_The request:_
Put the lines from the one containing "The image size is (2233, 1500)." through the one containing "point(897,639)" into a Markdown table with the columns Row and Line, numbering each row and leaving out blank lines.

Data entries
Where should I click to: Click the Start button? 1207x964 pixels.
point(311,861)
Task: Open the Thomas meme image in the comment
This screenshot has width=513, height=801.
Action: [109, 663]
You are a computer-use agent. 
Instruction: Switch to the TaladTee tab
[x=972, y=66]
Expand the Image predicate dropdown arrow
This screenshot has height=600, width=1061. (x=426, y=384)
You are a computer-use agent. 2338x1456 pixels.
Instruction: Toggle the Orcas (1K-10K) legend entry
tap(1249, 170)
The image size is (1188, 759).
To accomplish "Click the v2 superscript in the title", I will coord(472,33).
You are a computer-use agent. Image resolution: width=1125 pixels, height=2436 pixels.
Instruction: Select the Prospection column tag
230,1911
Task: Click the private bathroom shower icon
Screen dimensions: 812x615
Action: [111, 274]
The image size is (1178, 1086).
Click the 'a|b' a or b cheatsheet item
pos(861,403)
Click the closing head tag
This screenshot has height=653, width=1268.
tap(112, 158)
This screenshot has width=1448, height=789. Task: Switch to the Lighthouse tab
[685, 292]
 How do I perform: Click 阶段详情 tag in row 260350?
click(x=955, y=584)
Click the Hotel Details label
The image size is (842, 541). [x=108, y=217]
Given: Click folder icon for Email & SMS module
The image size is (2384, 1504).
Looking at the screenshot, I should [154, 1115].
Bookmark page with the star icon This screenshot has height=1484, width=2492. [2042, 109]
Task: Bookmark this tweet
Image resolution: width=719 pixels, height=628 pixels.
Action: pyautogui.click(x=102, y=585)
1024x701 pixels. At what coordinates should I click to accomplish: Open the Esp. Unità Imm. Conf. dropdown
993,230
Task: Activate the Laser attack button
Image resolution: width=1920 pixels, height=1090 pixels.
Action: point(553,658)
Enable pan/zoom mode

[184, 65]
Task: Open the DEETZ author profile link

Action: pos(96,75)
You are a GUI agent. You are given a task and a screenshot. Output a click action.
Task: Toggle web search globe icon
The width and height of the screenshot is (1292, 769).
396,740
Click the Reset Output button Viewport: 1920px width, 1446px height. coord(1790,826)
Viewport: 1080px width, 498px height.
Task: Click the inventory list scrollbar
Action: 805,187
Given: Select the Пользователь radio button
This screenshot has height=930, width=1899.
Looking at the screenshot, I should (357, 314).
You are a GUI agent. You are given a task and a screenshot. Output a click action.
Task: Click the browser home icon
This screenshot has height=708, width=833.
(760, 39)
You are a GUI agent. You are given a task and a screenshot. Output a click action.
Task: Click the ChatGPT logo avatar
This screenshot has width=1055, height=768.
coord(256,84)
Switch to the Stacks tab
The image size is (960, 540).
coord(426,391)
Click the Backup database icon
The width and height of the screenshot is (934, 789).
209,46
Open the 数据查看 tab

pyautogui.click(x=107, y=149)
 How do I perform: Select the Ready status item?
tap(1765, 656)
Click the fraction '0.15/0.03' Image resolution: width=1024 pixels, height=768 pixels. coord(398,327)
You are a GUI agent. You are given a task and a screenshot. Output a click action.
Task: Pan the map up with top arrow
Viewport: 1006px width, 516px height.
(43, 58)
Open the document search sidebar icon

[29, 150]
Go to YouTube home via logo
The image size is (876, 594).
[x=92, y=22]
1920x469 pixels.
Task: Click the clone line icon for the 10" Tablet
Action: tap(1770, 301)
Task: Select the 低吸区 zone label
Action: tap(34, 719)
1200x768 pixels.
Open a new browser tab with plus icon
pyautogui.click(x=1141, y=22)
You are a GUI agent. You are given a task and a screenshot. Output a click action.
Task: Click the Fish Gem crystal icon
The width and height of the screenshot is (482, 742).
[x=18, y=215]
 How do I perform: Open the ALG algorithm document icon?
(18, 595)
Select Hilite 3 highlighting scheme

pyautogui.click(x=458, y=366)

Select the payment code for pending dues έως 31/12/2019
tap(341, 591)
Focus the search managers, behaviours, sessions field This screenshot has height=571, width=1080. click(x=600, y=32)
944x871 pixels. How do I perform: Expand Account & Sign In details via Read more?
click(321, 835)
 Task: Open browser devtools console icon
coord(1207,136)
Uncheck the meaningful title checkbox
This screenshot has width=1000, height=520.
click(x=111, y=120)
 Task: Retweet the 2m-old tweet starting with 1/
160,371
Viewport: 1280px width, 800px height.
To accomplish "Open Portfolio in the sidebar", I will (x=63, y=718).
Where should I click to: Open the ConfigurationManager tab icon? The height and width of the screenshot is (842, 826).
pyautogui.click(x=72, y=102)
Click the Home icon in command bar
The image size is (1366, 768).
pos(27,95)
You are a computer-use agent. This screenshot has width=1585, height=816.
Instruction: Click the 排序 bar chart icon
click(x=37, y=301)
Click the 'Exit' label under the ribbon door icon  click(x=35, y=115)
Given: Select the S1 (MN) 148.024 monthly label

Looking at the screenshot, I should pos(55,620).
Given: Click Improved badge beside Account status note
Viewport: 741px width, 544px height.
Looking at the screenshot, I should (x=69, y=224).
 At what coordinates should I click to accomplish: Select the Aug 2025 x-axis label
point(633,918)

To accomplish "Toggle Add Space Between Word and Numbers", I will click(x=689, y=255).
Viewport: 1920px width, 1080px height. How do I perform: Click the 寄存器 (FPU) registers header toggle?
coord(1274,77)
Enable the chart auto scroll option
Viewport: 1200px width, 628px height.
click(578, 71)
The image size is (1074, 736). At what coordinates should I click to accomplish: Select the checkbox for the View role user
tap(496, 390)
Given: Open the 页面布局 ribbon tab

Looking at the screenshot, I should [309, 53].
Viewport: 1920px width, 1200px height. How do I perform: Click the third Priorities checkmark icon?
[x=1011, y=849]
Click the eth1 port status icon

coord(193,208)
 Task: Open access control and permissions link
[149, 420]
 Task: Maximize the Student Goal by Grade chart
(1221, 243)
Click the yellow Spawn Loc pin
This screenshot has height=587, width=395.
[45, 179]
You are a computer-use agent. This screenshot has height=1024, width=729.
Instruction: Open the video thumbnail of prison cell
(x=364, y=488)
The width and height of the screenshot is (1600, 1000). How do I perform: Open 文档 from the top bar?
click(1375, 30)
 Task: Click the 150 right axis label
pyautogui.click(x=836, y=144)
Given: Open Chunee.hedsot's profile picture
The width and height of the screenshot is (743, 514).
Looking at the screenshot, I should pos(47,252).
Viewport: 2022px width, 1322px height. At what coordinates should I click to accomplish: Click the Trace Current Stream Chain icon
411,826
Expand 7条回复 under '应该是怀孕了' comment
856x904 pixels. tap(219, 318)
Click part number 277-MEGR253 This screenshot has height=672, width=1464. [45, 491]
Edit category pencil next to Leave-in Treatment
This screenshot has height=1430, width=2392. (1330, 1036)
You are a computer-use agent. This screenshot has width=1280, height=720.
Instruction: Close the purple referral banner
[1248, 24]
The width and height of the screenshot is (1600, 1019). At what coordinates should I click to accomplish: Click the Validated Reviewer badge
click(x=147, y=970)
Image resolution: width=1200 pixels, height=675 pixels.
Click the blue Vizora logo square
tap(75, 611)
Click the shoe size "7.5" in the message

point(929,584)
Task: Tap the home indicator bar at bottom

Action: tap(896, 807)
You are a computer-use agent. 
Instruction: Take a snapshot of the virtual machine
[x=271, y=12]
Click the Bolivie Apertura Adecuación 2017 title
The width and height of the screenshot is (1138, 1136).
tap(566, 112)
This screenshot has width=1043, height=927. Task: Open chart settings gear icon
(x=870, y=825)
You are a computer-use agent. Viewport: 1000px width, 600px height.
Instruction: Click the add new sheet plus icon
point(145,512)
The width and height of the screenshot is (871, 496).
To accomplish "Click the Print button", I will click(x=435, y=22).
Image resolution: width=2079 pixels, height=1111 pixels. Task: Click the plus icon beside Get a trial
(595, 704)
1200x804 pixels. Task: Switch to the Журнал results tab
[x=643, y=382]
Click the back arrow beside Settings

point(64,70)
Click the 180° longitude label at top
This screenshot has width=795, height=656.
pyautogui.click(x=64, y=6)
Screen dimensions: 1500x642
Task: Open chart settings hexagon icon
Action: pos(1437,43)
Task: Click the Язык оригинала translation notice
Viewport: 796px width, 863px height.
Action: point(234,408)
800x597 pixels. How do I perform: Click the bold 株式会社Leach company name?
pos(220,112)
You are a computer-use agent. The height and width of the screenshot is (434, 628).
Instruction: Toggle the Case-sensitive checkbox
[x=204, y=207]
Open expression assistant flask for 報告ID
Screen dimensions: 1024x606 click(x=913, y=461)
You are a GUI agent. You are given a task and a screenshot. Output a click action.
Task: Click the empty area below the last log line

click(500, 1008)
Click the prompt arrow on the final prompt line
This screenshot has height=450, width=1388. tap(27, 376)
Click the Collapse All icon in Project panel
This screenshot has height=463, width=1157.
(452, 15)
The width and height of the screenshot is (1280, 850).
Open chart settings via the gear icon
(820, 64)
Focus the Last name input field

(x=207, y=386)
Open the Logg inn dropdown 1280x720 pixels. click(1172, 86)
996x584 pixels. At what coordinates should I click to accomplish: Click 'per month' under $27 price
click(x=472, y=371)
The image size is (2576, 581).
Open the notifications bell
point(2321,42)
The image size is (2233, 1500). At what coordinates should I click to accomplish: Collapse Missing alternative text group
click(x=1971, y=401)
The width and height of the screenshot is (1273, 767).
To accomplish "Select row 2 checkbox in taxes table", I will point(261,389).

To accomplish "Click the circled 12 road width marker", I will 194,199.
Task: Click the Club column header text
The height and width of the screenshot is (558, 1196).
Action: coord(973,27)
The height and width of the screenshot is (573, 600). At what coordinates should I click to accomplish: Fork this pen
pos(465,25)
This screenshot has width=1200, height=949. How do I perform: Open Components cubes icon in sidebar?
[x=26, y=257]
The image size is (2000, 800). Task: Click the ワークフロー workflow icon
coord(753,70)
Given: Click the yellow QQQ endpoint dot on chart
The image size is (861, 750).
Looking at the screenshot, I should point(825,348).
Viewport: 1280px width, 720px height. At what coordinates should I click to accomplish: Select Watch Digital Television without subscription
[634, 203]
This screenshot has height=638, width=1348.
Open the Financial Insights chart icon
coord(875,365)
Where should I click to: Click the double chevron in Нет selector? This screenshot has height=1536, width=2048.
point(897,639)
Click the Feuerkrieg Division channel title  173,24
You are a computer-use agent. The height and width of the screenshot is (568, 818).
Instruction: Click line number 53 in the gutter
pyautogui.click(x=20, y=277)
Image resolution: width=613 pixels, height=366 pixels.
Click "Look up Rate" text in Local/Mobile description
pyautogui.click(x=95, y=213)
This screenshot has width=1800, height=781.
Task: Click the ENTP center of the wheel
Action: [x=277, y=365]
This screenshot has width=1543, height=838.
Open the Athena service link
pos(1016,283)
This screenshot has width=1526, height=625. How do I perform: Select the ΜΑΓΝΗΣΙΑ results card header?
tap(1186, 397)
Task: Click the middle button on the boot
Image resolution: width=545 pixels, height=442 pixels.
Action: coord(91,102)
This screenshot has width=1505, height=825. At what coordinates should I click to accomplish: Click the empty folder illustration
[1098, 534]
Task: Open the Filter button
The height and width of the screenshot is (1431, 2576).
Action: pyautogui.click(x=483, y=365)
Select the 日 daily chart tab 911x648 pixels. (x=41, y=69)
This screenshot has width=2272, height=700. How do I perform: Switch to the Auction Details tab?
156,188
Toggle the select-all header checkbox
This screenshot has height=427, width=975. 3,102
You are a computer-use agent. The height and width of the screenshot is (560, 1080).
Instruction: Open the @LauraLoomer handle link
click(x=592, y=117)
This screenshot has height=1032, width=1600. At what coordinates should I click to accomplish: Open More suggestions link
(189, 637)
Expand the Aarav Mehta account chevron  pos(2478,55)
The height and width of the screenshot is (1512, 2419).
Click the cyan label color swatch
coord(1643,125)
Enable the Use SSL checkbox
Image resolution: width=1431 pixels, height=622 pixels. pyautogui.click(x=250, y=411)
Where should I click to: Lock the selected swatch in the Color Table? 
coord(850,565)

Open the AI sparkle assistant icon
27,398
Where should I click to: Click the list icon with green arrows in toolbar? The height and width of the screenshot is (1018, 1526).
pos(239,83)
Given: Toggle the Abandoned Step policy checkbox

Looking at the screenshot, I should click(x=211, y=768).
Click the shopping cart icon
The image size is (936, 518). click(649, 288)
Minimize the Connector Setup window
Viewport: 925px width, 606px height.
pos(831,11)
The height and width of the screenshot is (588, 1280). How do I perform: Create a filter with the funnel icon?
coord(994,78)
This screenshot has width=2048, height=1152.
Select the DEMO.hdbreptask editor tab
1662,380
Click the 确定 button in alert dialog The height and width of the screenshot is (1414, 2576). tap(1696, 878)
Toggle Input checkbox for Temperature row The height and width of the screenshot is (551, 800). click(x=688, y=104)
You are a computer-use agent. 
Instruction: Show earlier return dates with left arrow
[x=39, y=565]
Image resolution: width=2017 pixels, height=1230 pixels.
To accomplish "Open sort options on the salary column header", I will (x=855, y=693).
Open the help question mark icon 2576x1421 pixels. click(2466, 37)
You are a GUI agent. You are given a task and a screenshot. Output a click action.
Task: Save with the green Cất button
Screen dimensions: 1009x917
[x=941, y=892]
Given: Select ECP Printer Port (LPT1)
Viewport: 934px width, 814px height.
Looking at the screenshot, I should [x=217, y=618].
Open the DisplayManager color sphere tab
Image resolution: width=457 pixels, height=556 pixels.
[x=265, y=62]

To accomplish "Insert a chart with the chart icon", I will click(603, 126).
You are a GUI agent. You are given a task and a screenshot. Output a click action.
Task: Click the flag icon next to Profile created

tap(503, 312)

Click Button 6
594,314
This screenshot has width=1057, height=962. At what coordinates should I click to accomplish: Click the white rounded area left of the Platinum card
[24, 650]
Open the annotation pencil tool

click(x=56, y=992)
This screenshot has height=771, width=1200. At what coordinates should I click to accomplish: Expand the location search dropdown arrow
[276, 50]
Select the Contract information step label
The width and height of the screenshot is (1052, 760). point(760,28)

_Answer to the problem:_
| Row | Line |
|---|---|
| 1 | The image size is (2233, 1500). At what coordinates should I click to accomplish: Collapse Missing alternative text group |
| 2 | click(x=1971, y=401) |
| 3 | The width and height of the screenshot is (1273, 767). |
| 4 | To accomplish "Select row 2 checkbox in taxes table", I will point(261,389). |
| 5 | To accomplish "Click the circled 12 road width marker", I will 194,199. |
| 6 | Task: Click the Club column header text |
| 7 | The height and width of the screenshot is (558, 1196). |
| 8 | Action: coord(973,27) |
| 9 | The height and width of the screenshot is (573, 600). At what coordinates should I click to accomplish: Fork this pen |
| 10 | pos(465,25) |
| 11 | This screenshot has width=1200, height=949. How do I perform: Open Components cubes icon in sidebar? |
| 12 | [x=26, y=257] |
| 13 | The image size is (2000, 800). Task: Click the ワークフロー workflow icon |
| 14 | coord(753,70) |
| 15 | Given: Click the yellow QQQ endpoint dot on chart |
| 16 | The image size is (861, 750). |
| 17 | Looking at the screenshot, I should point(825,348). |
| 18 | Viewport: 1280px width, 720px height. At what coordinates should I click to accomplish: Select Watch Digital Television without subscription |
| 19 | [634, 203] |
| 20 | This screenshot has height=638, width=1348. |
| 21 | Open the Financial Insights chart icon |
| 22 | coord(875,365) |
| 23 | Where should I click to: Click the double chevron in Нет selector? This screenshot has height=1536, width=2048. |
| 24 | point(897,639) |